Obsessive-Compulsive Disorder (OCD) can be the “go-to response” for many who are frustrated, overwhelmed, and scattered. They might say, “Oh, I’m so OCD today.”
However, when the diagnosis is present, it is not a sometime thing; it’s an all-the-time thing.
Of course, virtually everyone has experienced worries, doubts, or fears at one time or another. And … it’s natural to worry about life issues such as one’s health, the wellbeing of someone you love, paying bills or what lies ahead. Likely, too, everyone has had an intrusive thought – even a “bad” one – but none of that is OCD.
OCD is characterized by obsessive thoughts, impulses or images and compulsions (either overt or mental rituals) that are difficult to suppress and take a considerable amount of time and energy away from the living of a normal, healthy life.
Back to my client: Not only did she exhibit ritualistic and repetitive behaviors in my office (the rapid changing of seats and being uncomfortable in each of them); her work life was also greatly impacted by her condition.
She worked as a teller in a bank, which required that she “balance her drawer” every evening before leaving. She described to me, through much emotional pain and tearfulness, that she was “so afraid that I’ll get fired” because most nights she would check, re-check, re-check and re-check – even if the drawer balanced – because she could not trust herself enough to believe that she was free to go home.
Many nights she was there late enough to walk out of the building with the night custodian only after his task of cleaning the bank was complete.
Furthermore, her compulsions did not stop there – once home, she was involved in a “checking ritual.” She would repeatedly check the locks on the doors and make sure that her oven, stove and coffee pot were turned off.
Many times, she would not get sound sleep because she was in the compulsive ritual of getting out of bed repeatedly to “check” these items. Needless to say, she was physically and emotionally drained!

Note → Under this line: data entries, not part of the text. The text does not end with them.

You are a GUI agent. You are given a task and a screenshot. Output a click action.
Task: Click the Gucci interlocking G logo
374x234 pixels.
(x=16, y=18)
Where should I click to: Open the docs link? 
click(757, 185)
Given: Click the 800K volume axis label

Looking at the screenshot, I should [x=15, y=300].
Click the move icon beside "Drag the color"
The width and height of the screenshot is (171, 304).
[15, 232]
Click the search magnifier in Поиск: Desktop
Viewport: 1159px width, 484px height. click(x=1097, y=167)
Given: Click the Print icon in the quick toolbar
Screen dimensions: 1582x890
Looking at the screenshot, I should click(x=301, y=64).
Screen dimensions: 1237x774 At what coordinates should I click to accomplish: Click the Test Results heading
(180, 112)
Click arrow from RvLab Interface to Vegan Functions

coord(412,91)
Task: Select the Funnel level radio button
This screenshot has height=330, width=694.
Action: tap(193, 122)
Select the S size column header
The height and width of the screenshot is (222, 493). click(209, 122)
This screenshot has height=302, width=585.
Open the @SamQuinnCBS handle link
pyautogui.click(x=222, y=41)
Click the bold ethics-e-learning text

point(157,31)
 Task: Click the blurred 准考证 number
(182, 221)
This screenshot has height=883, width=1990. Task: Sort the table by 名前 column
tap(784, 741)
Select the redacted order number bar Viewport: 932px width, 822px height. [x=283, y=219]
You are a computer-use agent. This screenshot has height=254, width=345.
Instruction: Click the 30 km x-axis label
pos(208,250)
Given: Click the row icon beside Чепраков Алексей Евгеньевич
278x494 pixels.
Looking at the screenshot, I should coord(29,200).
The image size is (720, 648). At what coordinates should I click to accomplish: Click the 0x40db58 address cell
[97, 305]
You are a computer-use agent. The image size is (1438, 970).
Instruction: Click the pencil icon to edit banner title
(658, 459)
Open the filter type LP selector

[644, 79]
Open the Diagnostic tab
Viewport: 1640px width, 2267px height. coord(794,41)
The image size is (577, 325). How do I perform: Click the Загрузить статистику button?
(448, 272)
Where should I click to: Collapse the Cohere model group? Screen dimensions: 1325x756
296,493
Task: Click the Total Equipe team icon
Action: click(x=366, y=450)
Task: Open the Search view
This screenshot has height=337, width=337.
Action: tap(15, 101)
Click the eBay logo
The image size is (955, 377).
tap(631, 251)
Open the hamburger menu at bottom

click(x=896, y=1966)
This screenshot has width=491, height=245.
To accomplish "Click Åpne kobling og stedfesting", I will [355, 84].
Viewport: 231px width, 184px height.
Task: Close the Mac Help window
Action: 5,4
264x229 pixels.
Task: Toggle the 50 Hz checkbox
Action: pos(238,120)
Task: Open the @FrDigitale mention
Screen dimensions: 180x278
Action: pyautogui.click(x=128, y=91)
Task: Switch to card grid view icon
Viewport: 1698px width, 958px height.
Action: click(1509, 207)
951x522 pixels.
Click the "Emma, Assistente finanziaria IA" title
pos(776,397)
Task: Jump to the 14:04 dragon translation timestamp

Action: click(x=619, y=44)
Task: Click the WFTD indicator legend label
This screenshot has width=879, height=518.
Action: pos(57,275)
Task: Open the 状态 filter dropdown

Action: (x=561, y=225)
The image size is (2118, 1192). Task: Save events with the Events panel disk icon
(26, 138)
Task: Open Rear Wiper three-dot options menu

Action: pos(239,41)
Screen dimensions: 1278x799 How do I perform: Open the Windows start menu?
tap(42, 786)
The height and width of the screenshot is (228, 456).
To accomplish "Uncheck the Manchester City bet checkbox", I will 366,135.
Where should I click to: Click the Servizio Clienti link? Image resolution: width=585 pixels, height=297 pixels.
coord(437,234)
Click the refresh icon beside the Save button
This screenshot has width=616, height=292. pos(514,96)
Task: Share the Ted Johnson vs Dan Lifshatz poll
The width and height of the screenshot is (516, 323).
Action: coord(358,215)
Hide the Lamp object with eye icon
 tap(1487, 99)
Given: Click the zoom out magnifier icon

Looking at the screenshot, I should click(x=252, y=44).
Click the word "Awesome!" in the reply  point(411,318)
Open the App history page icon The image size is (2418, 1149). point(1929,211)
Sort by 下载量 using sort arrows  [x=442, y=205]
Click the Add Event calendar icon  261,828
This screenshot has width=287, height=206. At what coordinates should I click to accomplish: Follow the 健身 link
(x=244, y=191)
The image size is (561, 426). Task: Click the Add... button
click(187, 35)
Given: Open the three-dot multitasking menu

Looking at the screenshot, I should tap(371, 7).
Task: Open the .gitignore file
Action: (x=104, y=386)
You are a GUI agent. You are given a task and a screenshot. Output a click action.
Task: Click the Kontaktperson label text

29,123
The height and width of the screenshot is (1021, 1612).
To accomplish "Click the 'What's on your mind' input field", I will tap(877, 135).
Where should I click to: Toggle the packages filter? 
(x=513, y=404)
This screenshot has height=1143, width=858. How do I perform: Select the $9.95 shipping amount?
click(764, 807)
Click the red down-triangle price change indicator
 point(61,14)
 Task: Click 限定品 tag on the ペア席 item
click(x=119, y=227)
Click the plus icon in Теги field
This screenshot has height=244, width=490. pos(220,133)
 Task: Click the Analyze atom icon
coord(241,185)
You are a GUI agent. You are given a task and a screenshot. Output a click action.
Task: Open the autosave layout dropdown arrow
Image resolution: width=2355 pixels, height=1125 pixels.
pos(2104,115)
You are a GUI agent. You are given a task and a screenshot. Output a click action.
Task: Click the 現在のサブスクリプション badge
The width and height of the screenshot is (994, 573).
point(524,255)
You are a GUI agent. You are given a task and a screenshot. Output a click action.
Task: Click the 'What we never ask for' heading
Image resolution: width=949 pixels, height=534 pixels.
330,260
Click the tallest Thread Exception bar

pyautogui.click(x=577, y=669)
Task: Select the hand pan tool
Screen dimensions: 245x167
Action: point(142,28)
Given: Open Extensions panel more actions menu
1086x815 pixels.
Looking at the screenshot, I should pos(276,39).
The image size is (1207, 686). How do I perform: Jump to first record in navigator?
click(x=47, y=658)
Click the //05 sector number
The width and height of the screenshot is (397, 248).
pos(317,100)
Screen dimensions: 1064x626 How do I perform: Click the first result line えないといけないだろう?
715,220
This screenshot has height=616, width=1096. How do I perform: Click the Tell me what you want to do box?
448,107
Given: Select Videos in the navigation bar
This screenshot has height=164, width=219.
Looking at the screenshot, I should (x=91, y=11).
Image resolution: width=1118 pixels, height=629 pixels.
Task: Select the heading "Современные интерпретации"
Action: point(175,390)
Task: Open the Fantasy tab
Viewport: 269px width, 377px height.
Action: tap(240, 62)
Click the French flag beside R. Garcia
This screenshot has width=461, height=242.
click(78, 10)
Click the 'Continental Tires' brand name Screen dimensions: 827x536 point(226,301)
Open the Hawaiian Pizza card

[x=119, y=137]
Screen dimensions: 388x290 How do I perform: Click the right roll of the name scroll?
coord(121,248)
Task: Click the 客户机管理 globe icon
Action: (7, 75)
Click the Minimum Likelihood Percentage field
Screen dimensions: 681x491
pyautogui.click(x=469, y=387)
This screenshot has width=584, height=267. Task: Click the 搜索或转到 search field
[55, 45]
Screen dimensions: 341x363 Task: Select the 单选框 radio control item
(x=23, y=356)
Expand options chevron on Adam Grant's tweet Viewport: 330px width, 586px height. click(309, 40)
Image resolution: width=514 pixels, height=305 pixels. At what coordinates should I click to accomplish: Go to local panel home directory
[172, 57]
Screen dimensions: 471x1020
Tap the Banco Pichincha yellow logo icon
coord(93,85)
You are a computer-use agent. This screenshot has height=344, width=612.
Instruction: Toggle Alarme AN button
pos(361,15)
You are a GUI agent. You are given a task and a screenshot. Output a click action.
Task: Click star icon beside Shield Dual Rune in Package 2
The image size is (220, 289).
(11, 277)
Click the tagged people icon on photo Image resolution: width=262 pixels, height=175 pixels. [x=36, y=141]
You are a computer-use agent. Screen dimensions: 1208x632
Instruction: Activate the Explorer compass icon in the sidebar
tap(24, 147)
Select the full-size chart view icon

If any of this sounds familiar, let’s examine the symptomatology of Obsessive-Compulsive Disorder:
Obsessions – Intrusive, irrational thoughts or impulses that repeatedly occur. People who are afflicted know these thoughts are irrational but are afraid that somehow they might be true. Examples include:
- Doubts about something being done right, such as turning off the stove or locking a door
- Unpleasant sexual images
- Fear of saying or shouting inappropriate things in public
- Recurrent, persistent thoughts, urges or images that cause significant anxiety or distress
Compulsions – Repetitive acts that temporarily relieve the stress brought on by the obsession. People afflicted know that these rituals don’t make sense but must perform them to relieve anxiety and, in some instances, to prevent something bad happening. Examples include:
- Excessive hand washing because of a fear of germs
- Counting and recounting money
- Reading a passage over and over because of a fear that something bad will happen
- Walking in a specific pattern in order to prevent serious harm to a loved one
If any of this sounds familiar to you or you’ve witnessed a loved one engage in these behaviors, there is help for this.
My client worked extremely hard to understand the illogical nature of her thoughts with cognitive-behavioral therapy (CBT) but also was willing to be “flooded” with opportunities in which she then denied herself the engagement of her ritual behaviors (Exposure and Response Prevention – ERP).
It was a painful process – one in which she failed a few times before she succeeded – but, ultimately, she was able to break free and now lives a healthy life. Oh … and she did leave the bank job – she found something much less anxiety-provoking so that she could get a fresh, clean start.
If my client’s story is familiar, please get help. A licensed mental health professional can help you break the chains of bondage with this disorder! The time you dedicate to the therapy needed is a very sound investment! The powerful payoff? Freedom … which never felt so good!